Al Goodman spoke to locals in Madrid about what is a controversial and potentially costly new law.
AL GOODMAN, MADRID BUREAU CHIEF: There's something missing with the morning coffee for Juan Carlos Sanchez at his neighborhood bar. His cigarettes. A new law in Spain bans smoking inside all bars and restaurants.
JUAN CARLOS SANCHEZ (through translator): I'll have a coffee but just one. Normally I drink four or five. So drink up and then out to the street to smoke.
GOODMAN: We met Sanchez last week at this same bar when he could still smoke inside legally.
SANCHEZ: I could say if tobacco bothers people, why not let them be the ones to go to the street?
GOODMAN: But on Monday, it was the smokers who were outside the bars and restaurants. Spain's law which went into effect Sunday is in line with the strictest European countries, Britain, France and Italy which prohibits smoking in all enclosed public places.

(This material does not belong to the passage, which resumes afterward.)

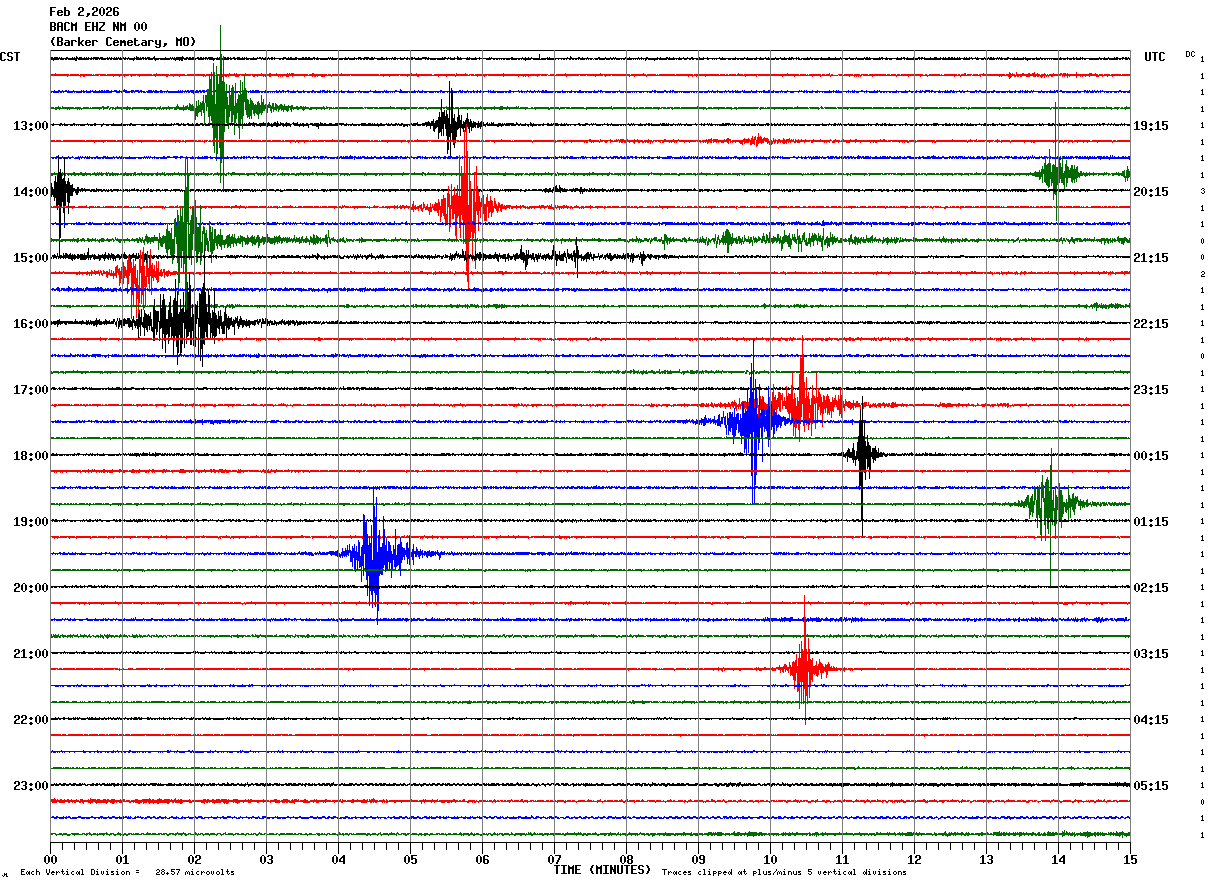Viewport: 1210px width, 886px height.
Task: Click the 23:00 CST time marker
Action: (30, 786)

Back inside, non-smokers were pleased.
UNIDENTIFIED MALE: It's much better. There's no comparison. You're drinking a coffee and it even tastes better without the smoke.
GOODMAN: Spain's Hotel and Restaurant Federation warns of a 10 percent drop in business and tens of thousands of job losses in the midst of the nation's deep economic crisis. But the government says similar laws elsewhere in Europe did not hurt business in the long run.

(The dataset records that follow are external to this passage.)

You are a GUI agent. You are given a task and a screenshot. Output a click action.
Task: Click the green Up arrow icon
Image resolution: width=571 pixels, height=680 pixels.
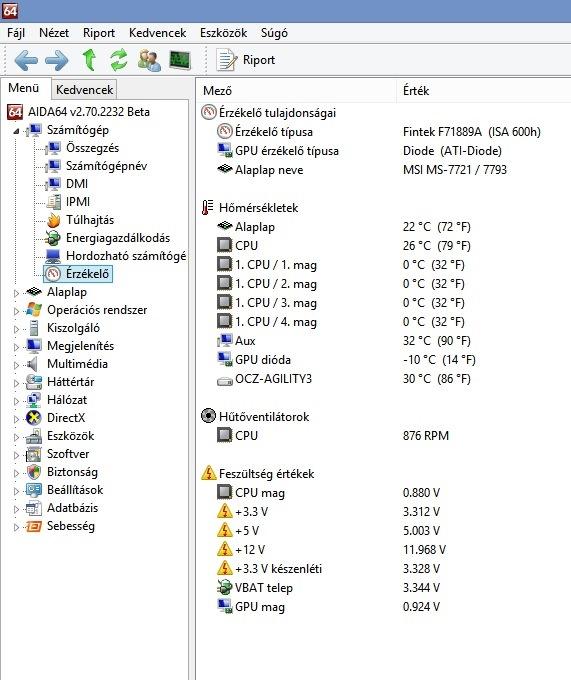tap(89, 59)
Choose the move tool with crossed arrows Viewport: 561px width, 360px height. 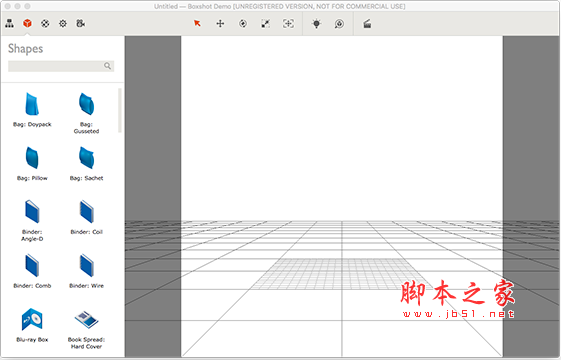(220, 24)
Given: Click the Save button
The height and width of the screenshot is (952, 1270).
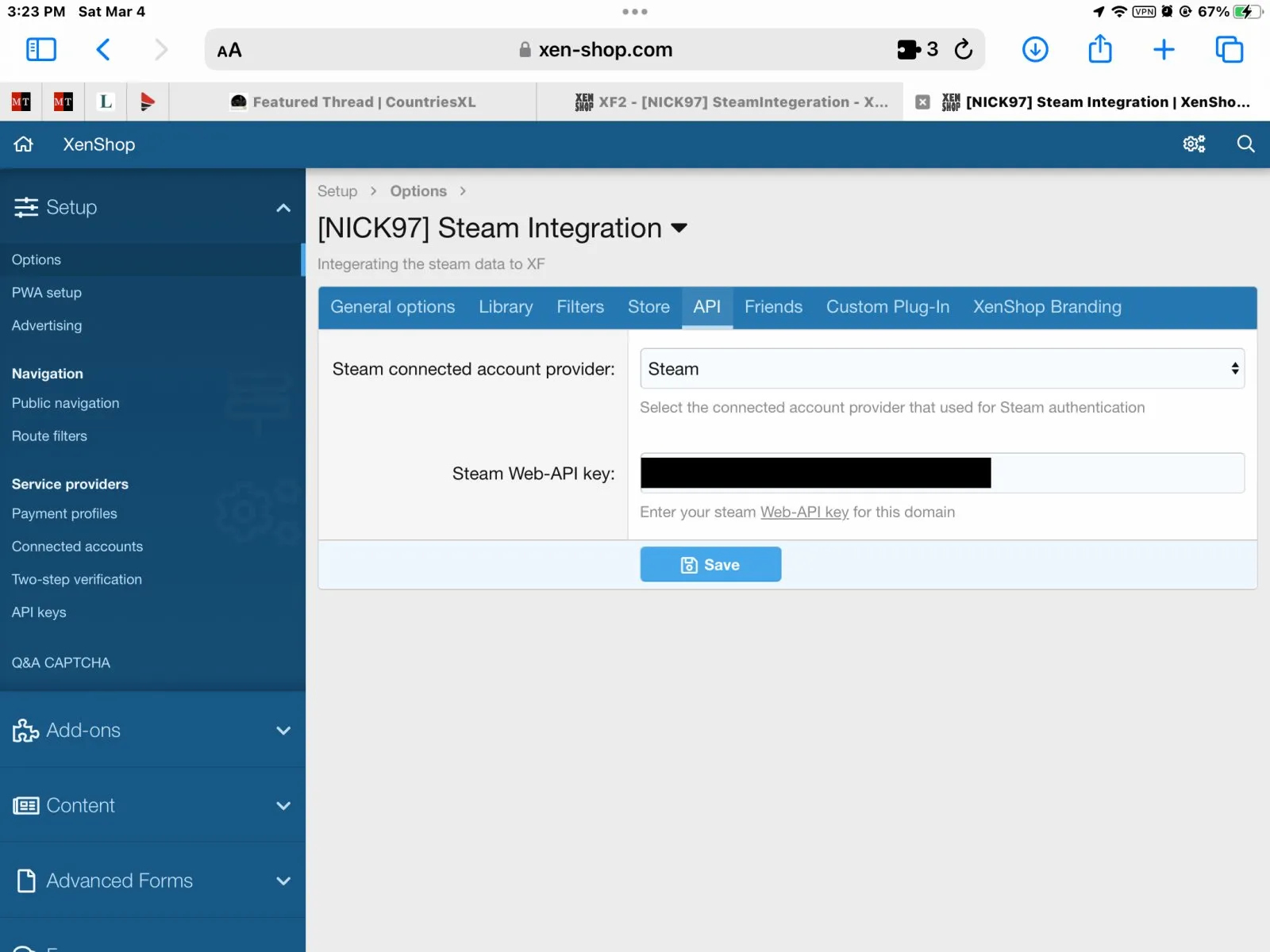Looking at the screenshot, I should tap(710, 565).
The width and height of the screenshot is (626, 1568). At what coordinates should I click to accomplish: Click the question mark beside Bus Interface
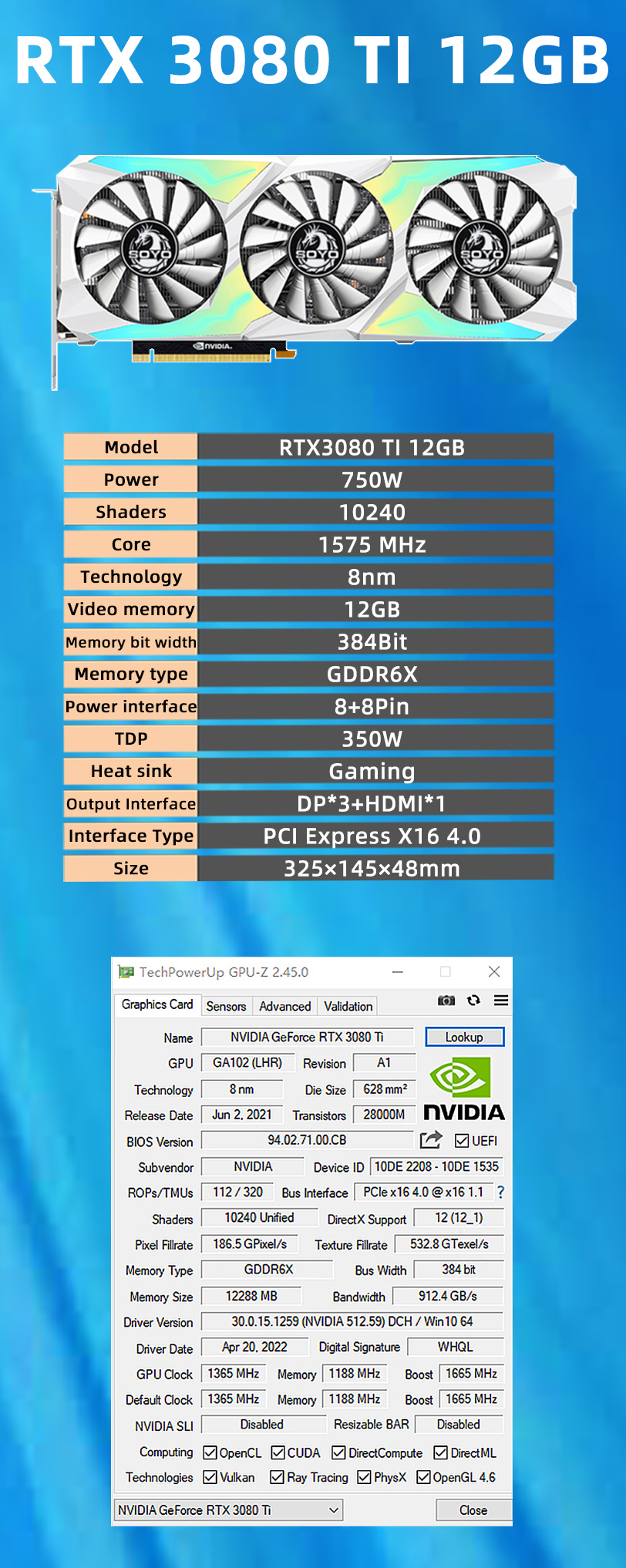[x=500, y=1193]
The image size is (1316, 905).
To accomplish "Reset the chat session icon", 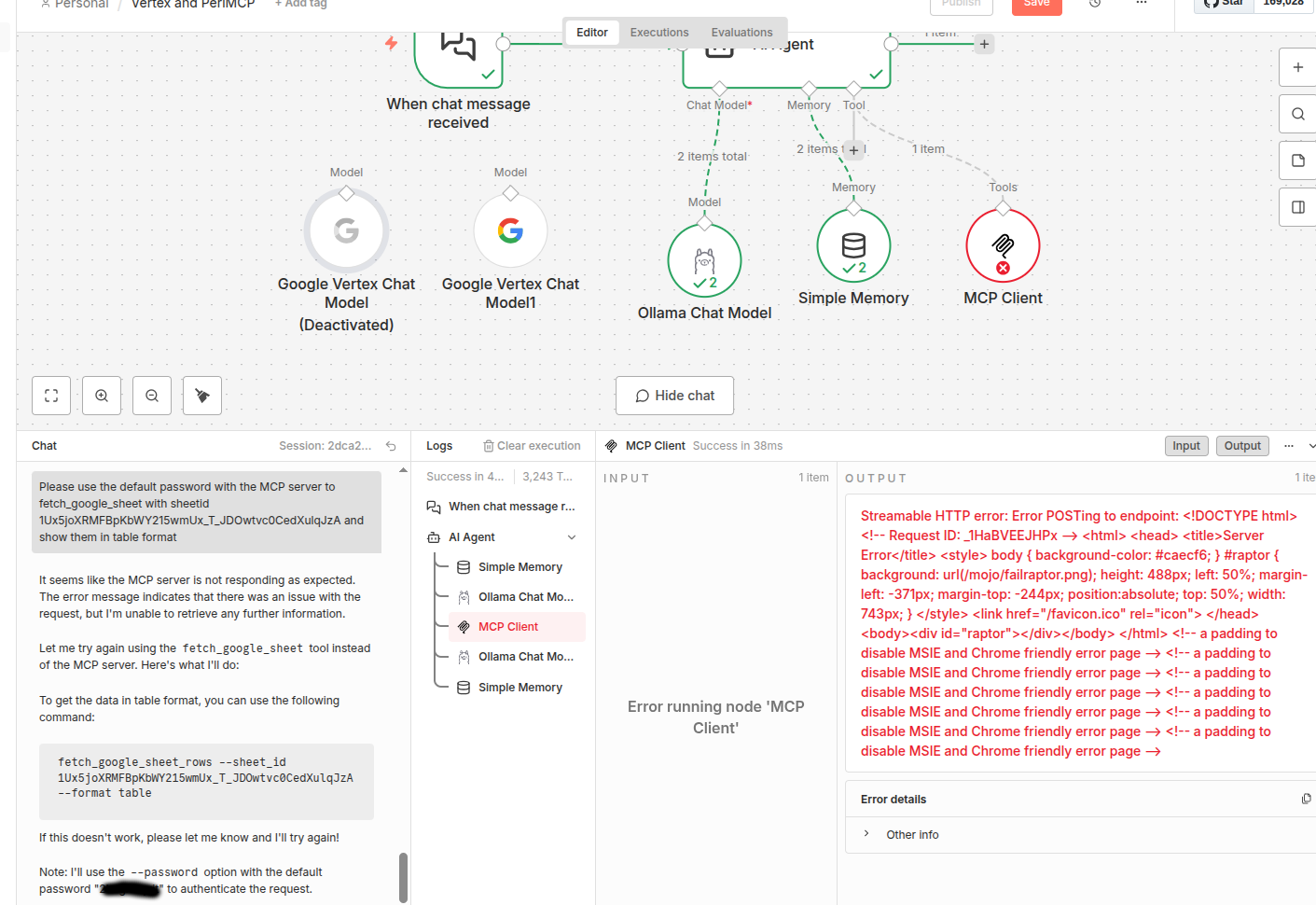I will pos(391,446).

This bar owner says, so far, he hasn't noticed much difference for his business.
FERNANDO VAZQUEZ, BAR AND RESTAURANT OWNER (through translator): People are probably staying less time than going out to smoke. Our business is a bit down but probably not too much.
GOODMAN: The clearer air in bars and restaurants now may have something to do with the stiff potential fine for smoking. If caught once for smoking in a bar and it could cost you $40. If caught repeatedly, the fines are $800 to $130,000.

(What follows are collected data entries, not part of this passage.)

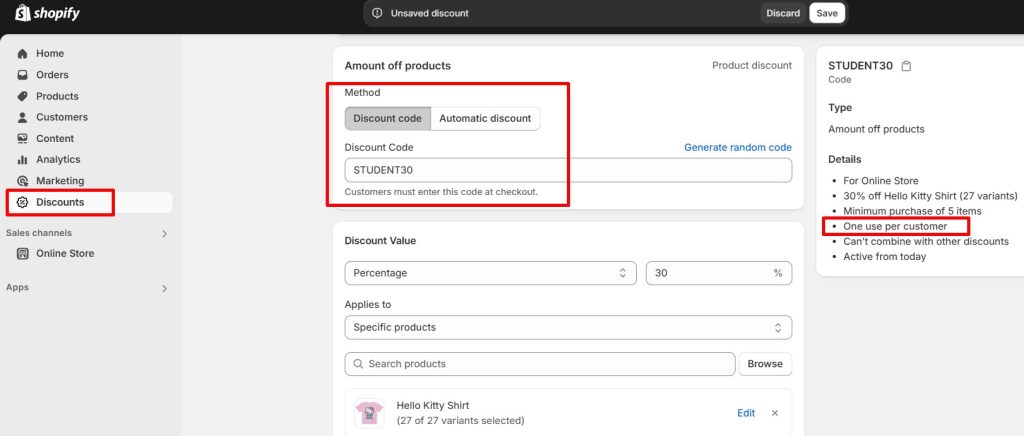Click the Customers person icon

[22, 117]
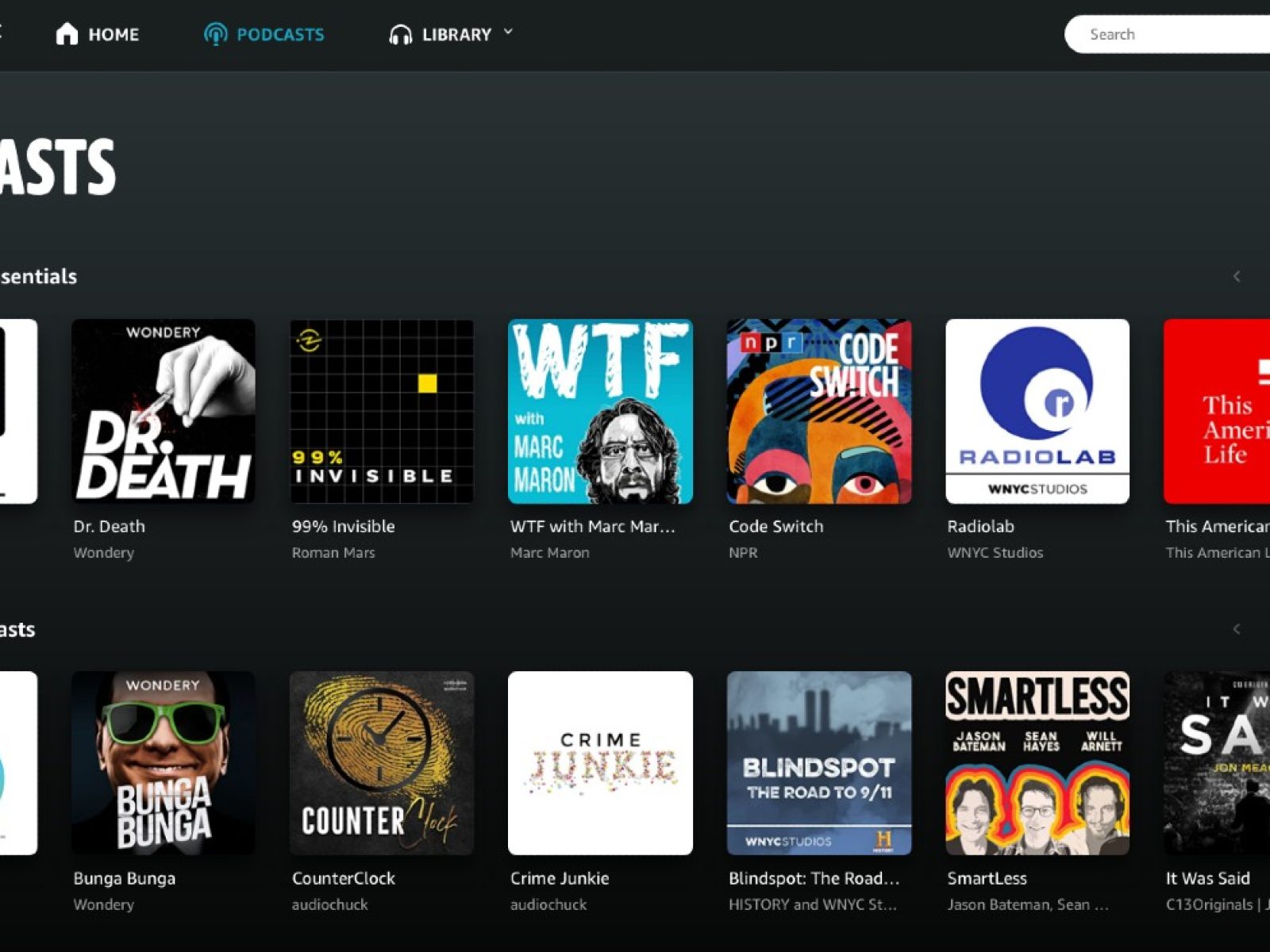
Task: Switch to the Podcasts tab label
Action: [x=280, y=35]
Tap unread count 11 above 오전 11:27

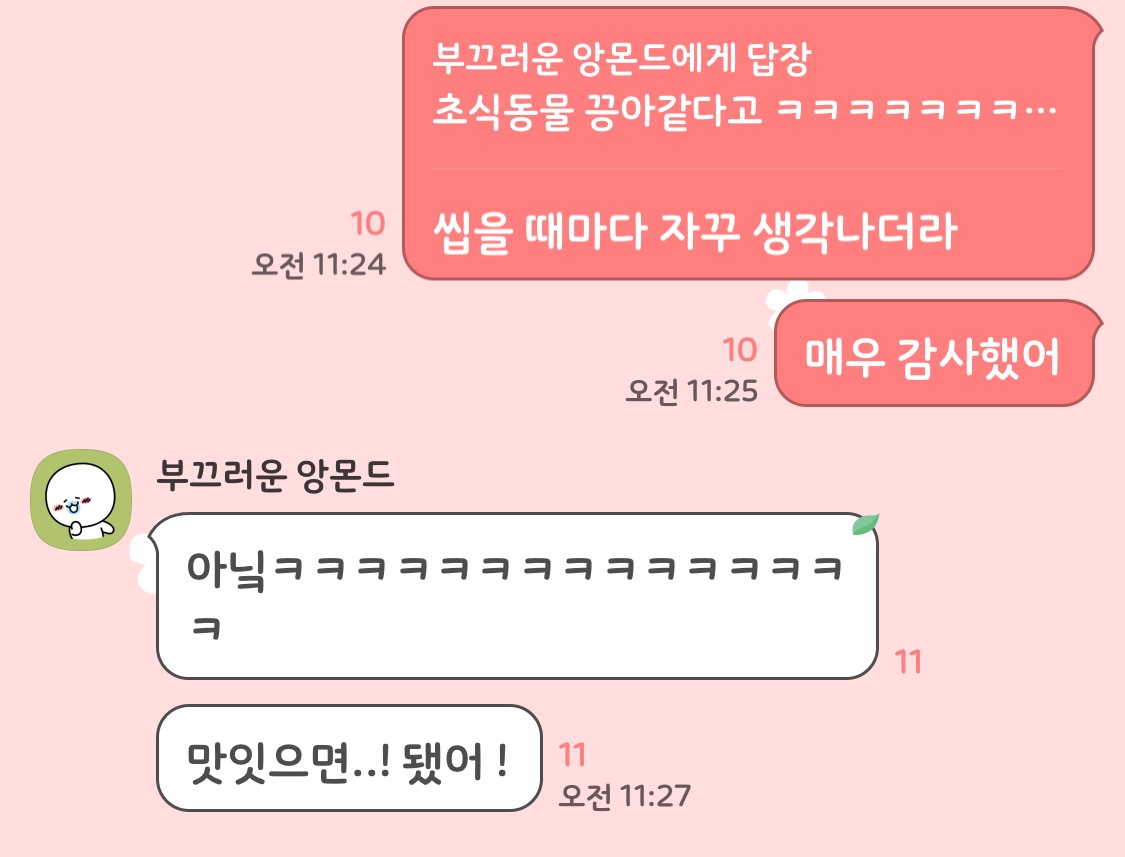pos(573,755)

Spain's health ministry says initial reports indicate most people are complying with the non-smoking law in Spain's 300,000 bars and restaurants. People can make complaints if they see a smoker, but bar management is the main enforcer.
FLORENTINO MATAMALA, BUSINESS OWNER: On the first day, we told several people to put out the cigarette. They said they didn't know about the new law, but they complied without any problems.
GOODMAN: Smoke-filled bars and restaurants once the norm in Spain just got a breath of fresh air while smokers say they are being left out in the cold.
Al Goodman, CNN Madrid.
ANDERSON: Hmm, well it's certainly a divisive issue, isn't it? One that pits the rights of those who smoke against those who don't.
Tomorrow night, we're going to take a look at the situation here in the United Kingdom and we asked, did laws go too far or perhaps not far enough? That's tomorrow night.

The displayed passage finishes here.